_Consegna 1_
Secondo il brano sull'innalzamento della temperatura del pianeta, che cosa si sta realizzando in Olanda in previsione dell'aumento del livello del mare?
_Consegna 2_
Continua il brano sull'innalzamento della temperatura del pianeta a partire dalla sua ultima frase.

_Brano estratto_
□ □ □ □

Naturalmente c’è anche chi ha visto in questo innalzamento della temperatura del pianeta una formidabile occasione economica (e come poteva essere diversamente?) come il commendevole professor Claudio Carraro, vicepresidente dell’Ipcc, l’organismo dell’Onu sui cambiamenti climatici: “in Olanda in previsione dell’aumento del livello del mare stanno già intervenendo realizzando ad esempio colline sotto le quali insediano linee ferroviarie e altri impianti necessari alla vita civile”. Evviva.

□ □ □ □

_Righe fornite_

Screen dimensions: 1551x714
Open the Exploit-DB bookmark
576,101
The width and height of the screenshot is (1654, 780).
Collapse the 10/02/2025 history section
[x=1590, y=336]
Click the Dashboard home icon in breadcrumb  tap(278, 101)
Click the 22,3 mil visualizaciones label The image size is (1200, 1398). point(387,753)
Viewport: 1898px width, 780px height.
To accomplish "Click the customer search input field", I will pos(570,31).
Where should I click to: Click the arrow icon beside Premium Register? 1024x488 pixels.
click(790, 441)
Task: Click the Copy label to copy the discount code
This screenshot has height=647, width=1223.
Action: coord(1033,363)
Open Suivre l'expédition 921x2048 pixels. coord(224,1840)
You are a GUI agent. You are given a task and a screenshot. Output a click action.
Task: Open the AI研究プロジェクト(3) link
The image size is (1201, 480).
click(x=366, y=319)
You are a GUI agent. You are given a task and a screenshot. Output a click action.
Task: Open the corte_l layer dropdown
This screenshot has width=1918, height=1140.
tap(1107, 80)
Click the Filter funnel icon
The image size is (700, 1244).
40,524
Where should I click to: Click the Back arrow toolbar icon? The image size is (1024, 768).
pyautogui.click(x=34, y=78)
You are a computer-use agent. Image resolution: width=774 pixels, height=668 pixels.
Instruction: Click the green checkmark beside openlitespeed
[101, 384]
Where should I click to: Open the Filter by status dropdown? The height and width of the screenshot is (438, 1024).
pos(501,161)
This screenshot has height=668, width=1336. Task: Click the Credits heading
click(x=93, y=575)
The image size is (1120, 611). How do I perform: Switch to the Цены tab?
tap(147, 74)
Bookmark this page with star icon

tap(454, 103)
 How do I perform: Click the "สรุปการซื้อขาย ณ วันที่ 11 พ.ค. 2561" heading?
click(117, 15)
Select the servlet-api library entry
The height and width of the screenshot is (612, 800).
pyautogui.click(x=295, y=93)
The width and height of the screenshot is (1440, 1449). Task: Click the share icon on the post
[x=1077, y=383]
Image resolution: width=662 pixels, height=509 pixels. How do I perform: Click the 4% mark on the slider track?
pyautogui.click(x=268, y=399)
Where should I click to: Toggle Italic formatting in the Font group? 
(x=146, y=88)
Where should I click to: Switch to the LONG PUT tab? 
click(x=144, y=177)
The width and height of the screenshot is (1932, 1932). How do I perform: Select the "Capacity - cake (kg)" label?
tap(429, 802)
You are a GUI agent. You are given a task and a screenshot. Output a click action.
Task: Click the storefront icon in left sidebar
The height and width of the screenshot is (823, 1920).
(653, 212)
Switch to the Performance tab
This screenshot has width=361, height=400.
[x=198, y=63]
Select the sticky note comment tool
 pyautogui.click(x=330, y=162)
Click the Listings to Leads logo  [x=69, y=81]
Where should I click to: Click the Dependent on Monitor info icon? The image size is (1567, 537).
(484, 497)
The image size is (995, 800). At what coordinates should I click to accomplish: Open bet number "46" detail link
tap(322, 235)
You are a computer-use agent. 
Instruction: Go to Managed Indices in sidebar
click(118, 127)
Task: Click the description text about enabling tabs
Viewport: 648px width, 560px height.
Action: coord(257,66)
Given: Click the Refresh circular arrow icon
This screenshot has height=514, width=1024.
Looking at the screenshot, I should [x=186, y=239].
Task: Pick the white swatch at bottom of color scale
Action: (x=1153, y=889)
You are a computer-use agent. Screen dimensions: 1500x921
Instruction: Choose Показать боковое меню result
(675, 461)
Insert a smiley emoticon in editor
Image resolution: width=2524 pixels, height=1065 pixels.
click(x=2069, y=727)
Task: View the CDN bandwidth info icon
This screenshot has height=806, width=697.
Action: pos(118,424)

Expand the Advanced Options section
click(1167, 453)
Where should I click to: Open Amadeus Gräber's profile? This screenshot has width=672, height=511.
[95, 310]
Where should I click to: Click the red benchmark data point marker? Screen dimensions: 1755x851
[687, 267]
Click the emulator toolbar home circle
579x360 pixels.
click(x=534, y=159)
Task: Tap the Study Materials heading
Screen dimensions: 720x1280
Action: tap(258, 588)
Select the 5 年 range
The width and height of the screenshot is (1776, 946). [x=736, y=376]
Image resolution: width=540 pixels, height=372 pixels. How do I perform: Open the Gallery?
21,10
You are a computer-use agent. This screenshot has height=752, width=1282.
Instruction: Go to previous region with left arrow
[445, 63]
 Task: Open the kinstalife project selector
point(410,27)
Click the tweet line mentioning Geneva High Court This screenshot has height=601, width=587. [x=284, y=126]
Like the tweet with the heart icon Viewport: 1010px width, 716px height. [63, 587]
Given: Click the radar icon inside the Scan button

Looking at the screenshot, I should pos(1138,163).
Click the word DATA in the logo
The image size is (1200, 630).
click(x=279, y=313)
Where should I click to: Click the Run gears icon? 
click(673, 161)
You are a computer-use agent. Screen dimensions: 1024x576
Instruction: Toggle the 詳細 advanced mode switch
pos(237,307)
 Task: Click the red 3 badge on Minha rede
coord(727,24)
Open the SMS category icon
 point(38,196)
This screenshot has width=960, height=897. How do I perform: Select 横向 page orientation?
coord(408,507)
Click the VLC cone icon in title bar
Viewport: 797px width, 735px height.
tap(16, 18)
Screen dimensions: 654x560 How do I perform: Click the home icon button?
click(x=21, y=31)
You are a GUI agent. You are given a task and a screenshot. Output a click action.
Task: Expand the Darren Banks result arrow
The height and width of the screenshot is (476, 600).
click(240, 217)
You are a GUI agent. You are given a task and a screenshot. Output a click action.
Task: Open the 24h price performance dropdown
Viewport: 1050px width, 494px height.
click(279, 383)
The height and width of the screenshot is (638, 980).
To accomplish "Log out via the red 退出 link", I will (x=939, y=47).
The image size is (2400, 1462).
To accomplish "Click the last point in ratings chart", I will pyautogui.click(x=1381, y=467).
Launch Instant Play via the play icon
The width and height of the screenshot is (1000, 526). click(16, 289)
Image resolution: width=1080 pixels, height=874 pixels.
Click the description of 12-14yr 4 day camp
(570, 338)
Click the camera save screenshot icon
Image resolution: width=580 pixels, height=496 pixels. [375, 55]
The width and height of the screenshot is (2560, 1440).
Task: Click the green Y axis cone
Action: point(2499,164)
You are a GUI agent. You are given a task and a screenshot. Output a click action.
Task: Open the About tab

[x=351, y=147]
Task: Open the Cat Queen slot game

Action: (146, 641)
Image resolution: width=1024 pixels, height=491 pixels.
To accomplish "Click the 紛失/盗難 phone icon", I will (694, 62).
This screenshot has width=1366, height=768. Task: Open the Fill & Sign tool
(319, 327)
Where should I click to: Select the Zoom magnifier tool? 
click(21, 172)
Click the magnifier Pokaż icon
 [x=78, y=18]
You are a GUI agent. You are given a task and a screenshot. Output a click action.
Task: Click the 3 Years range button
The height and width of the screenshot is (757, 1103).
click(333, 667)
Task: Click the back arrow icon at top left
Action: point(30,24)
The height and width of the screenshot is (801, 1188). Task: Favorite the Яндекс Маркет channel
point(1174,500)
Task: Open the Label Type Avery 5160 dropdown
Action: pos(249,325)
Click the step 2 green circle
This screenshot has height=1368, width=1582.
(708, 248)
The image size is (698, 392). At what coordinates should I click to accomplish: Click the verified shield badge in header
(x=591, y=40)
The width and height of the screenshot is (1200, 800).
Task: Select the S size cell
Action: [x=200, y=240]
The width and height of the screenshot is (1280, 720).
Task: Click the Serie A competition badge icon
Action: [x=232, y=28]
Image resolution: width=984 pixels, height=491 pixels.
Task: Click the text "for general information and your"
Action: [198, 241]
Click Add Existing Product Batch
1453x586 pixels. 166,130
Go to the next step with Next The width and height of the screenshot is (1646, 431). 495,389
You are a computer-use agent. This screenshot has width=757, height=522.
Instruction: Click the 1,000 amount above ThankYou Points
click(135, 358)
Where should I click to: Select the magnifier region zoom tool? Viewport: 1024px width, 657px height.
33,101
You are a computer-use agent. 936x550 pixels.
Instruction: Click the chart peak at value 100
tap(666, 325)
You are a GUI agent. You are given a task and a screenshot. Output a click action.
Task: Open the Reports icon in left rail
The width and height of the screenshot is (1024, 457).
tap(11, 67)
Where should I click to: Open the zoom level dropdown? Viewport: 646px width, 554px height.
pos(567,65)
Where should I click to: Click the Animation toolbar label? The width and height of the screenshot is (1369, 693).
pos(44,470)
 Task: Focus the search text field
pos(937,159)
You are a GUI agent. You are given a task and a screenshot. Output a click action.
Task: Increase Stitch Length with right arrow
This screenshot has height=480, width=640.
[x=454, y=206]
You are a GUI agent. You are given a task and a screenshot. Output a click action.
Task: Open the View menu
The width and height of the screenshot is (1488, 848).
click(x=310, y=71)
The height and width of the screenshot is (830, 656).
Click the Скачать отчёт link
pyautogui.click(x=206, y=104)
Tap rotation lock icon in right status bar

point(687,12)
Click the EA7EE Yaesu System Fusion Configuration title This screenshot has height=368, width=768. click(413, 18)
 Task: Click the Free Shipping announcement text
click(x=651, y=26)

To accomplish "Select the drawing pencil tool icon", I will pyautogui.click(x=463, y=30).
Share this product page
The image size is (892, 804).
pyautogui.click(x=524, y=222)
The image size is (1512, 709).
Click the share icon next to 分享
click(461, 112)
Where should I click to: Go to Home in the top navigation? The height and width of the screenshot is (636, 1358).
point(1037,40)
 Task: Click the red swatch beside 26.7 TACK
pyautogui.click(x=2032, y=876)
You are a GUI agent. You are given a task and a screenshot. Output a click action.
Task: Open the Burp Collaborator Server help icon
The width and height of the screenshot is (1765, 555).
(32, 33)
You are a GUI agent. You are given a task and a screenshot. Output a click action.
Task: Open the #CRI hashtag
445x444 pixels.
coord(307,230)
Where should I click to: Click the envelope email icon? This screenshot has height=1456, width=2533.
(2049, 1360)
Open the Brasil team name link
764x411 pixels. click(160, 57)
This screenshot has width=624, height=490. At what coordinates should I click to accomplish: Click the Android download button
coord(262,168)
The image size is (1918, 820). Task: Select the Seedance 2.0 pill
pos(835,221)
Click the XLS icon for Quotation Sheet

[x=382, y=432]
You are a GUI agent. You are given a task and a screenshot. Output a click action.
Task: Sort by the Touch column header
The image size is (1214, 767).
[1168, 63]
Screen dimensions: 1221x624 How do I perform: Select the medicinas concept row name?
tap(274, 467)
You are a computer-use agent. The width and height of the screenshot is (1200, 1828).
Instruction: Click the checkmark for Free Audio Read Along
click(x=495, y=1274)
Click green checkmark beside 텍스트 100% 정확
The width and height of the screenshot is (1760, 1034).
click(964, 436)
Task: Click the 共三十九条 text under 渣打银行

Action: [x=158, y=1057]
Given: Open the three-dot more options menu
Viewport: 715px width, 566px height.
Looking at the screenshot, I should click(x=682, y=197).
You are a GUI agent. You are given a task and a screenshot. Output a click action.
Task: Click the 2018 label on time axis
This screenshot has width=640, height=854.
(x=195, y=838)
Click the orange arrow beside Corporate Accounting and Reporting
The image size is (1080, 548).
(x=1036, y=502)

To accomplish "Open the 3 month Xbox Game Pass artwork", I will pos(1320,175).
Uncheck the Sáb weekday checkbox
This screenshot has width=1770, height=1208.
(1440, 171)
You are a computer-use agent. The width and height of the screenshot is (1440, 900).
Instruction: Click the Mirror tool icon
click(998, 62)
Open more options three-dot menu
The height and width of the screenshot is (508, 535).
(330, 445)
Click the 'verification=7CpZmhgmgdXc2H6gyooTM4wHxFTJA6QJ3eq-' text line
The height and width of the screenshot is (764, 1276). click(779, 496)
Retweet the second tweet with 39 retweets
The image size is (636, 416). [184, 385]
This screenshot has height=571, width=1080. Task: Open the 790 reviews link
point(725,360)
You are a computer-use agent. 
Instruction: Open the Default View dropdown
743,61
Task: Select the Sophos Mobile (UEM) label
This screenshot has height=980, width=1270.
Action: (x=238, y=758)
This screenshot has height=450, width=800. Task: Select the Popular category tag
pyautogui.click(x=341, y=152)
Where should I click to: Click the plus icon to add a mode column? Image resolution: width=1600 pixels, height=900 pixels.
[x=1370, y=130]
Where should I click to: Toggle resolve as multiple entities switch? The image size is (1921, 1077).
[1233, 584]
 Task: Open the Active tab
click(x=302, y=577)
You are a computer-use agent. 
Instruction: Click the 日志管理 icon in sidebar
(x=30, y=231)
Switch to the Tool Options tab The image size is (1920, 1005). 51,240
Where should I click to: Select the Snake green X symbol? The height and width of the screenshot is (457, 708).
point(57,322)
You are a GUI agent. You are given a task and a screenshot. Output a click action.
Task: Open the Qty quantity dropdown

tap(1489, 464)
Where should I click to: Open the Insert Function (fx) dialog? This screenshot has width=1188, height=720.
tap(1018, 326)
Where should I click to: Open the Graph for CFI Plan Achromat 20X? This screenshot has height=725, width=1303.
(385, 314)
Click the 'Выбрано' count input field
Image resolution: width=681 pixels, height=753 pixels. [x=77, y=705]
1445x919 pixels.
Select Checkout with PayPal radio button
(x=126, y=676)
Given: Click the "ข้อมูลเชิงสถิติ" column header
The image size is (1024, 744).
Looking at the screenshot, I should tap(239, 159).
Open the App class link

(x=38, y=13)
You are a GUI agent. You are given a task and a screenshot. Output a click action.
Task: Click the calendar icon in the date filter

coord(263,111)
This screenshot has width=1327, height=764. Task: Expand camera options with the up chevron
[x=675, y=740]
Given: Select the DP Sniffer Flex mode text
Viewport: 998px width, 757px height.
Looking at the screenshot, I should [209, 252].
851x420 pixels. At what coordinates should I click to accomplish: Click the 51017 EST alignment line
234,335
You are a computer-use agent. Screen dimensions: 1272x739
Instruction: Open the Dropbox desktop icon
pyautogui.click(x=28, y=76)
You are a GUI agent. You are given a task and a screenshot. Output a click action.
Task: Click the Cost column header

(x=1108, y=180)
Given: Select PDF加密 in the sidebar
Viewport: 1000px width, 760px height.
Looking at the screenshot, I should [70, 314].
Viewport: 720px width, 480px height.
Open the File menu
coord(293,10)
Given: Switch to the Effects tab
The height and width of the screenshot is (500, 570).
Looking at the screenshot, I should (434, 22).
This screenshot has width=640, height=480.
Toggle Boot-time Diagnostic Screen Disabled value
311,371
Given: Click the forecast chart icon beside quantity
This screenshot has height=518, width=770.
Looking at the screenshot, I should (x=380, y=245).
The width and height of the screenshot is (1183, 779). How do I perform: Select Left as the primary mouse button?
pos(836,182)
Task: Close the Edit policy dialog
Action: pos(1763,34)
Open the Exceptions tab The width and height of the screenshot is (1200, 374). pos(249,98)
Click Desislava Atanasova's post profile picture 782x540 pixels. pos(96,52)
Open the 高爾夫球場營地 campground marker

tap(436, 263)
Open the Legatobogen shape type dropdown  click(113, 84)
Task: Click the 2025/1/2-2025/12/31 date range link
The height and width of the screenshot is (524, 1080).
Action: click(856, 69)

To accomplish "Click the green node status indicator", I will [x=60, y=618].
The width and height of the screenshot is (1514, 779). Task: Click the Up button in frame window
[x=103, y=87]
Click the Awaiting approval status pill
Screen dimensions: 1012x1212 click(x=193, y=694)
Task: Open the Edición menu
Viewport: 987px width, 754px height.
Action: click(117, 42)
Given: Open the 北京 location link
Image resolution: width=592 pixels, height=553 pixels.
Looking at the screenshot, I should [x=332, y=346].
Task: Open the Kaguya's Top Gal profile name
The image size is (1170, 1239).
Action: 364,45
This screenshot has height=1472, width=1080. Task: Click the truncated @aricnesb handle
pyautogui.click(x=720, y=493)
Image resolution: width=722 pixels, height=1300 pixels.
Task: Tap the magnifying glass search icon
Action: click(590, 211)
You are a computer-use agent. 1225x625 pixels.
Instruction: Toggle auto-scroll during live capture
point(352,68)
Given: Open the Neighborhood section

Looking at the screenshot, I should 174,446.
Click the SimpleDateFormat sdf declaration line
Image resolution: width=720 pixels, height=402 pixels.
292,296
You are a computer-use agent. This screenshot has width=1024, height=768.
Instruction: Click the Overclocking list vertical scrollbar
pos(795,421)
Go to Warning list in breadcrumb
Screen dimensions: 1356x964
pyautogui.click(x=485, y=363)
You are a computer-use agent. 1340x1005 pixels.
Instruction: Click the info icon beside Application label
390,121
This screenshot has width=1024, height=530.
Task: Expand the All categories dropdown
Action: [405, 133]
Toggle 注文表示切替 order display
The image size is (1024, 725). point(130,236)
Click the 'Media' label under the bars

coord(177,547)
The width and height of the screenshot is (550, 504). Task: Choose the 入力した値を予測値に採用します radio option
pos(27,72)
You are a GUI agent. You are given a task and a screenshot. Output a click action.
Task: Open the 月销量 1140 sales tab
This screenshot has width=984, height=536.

□ □ □ □

_Risultato 1_
Colline sotto le quali si insediano linee ferroviarie e altri impianti necessari alla vita civile.

_Risultato 2_
In realtà c’è un’unica soluzione per tentare di salvare l’equilibrio del pianeta e, con esso, la nostra pelle: ridurre la produzione. Smetterla di inventarci oggetti assolutamente inutili di cui la pubblicità ci dà puntualmente ed entusiasticamente conto, di inventarci bisogni di cui l’uomo non ha mai avuto alcun bisogno. Dobbiamo rinunciare al mito demenziale delle crescite esponenziali e come suggeriscono alcune inascoltate correnti di pensiero americane, il bioregionalismo e il neocomunitarismo, ritornare “in modo ragionato, graduale e limitato a forme di autoproduzione e autoconsumo che passano per il recupero della terra e l’inevitabile ridimensionamento drastico dell’apparato industriale e finanziario”. Ma business is business. E in nome di questo Dio, il Dio Quattrino, il solo ormai riconosciuto, questo tumore dell’universo che è diventato l’uomo farà la fine che si merita e di cui avvertiamo solo ora, e con grandissimo ritardo, le prime avvisaglie.